RegEx query returns only one word instead of a complete sentence

TobiTee
TobiTee New Altair Community Member
edited November 5 in Community Q&A
Hey I am new to Rapidminer and try to analyze text for my Bachelor thesis.I have already pre-processed (e.g. tokenized etc. ) the Documents  and would like to use "extract information" and regular expressions to get all sentences containing the word "Kenntnisse". 
I have already tested some expressions on regex101.com and regexr.com, all worked. 
Examples: ^.*(kenntnisse|Kenntnisse|kennt*) or (?m)^.*?(Kenntnisse).*$  But as soon as I use the query in "extract information", I only get the word "Kenntnisse", not the whole sentence / paragraph.

can anyone help me?

Thanks guys!


Best Answers

Answers

  • TobiTee
    TobiTee New Altair Community Member
    oh man... thank you for that! 
    That's almost a bit embarrassing...

    Before I ask more questions, I try a few more things and read further into the topic.

    But, i will be back  B)

  • TobiTee
    TobiTee New Altair Community Member
    Hi again, 
    so it looks like the query is working  (?i)[^.\s]*Kenntnisse*[^\n]*
    Only one (the first) match is displayed in the results, where in the editor 4 matches are displayed. 
    Is there again something I have forgotten? I thought this was achieved by the "multiline mode", but it seems to make no difference.



  • kayman
    kayman New Altair Community Member
    Could you share some of your process in demo format? it's a bit hard to see where the issue is without full visibility.
    the [^.\s] part basically means 'anything but actual dots or spaces' so it may not give you the results you need and this is probably the reason you only get the first match and multiline isn't working

    Try maybe with something like this : 

    (?i)^.*\bkenntnisse\b.*$

    The \b means word boundary, so kind of everything but a character, therefore the above kind of states 'if the word kenntnisse is between start (^) and end ($), whatever casing used, to have a match...

    Multiline mode would allow you to use this line by line, so you probably wouldn't even need the ^ and $ characters as that's considered the default then, but it never harms...

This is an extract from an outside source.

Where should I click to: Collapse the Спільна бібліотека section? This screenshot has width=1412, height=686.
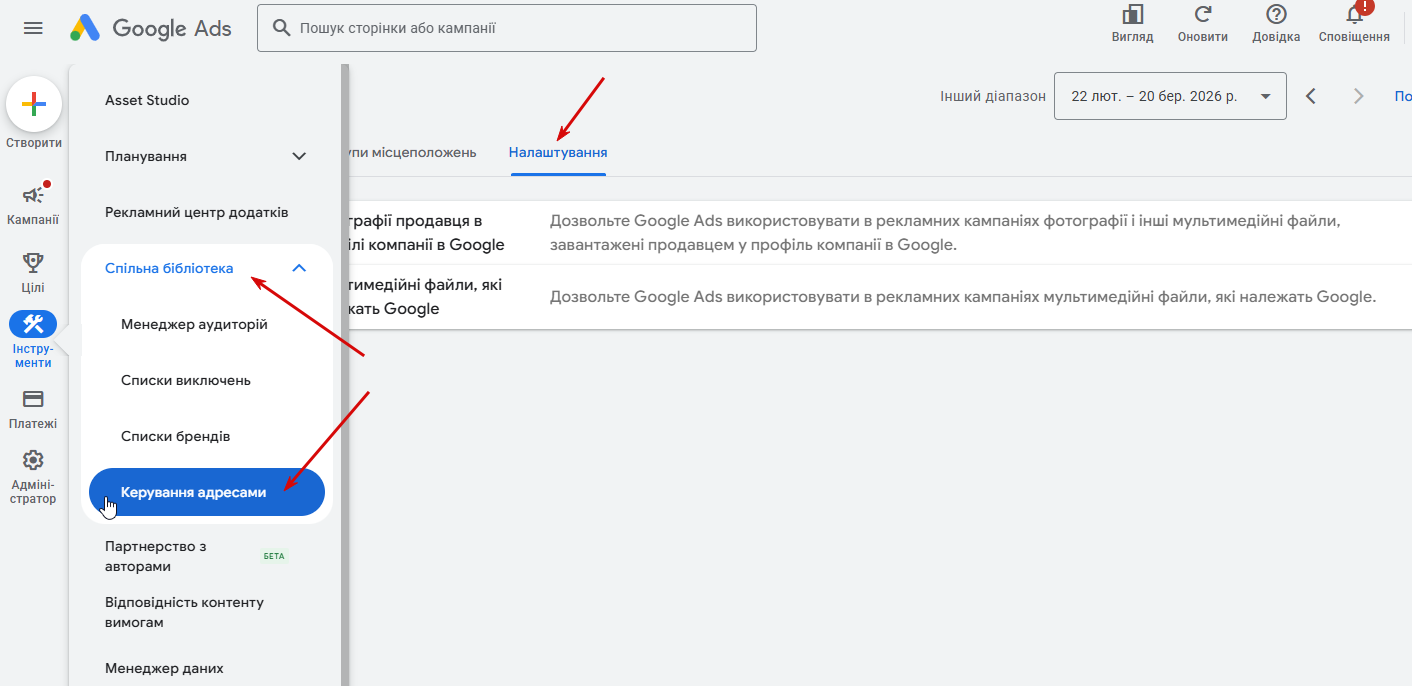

    If you want to focus on multiple words you can use following 

    (?i)^.*\b(?:kenntnisse|other_word|something_else)\b.*$

    the (?: xxx ) allows you to group but without 'storing' this 
  • TobiTee
    TobiTee New Altair Community Member
    How do i share some of your process in demo format?
    just exporting the process or copy & past the XML Code?
  • TobiTee
    TobiTee New Altair Community Member
    edited November 2020
    404
  • Telcontar120
    Telcontar120 New Altair Community Member
    This isn't necessarily great news, but I had a similar problem with returning multiple lines with a regex search string a while back.  In fact @kayman helped me out a bit with the syntax for it then too!  But the sad thing is that I was never able to get it to work properly in RapidMiner, although it worked just fine in several other regex environments, so I suspect that there is some deficiency or variation in their implementation of regex related to line break characters that causes multiline mode or multiple sentence matches not to work properly.  I ended up solving the problem by doing the required matching bit in python instead.  Annoying when there should a native RapidMiner solution, but at least that can still be done inside a larger RapidMiner process if desired.
  • kayman
    kayman New Altair Community Member
    Yeah, regex has many dialects so it can be a bit annoying sometimes to get the right syntax at the right location...
    @TobiTee, thanks for the process already. If you do not mind could you also send me the excel (you can use my pm for that or just add it as an attachment here). Then I can reconstruct the whole flow

  • TobiTee
    TobiTee New Altair Community Member
    @Telcontar120 oh ok thanks! That explains a lot... 
    i tested the syntax in 2 other environments and even in the editor in Rapidminer everything seemed to work.
    But after running the process I only received the first match.

    I hope @kayman got  has some magical tips. otherwise there is still python..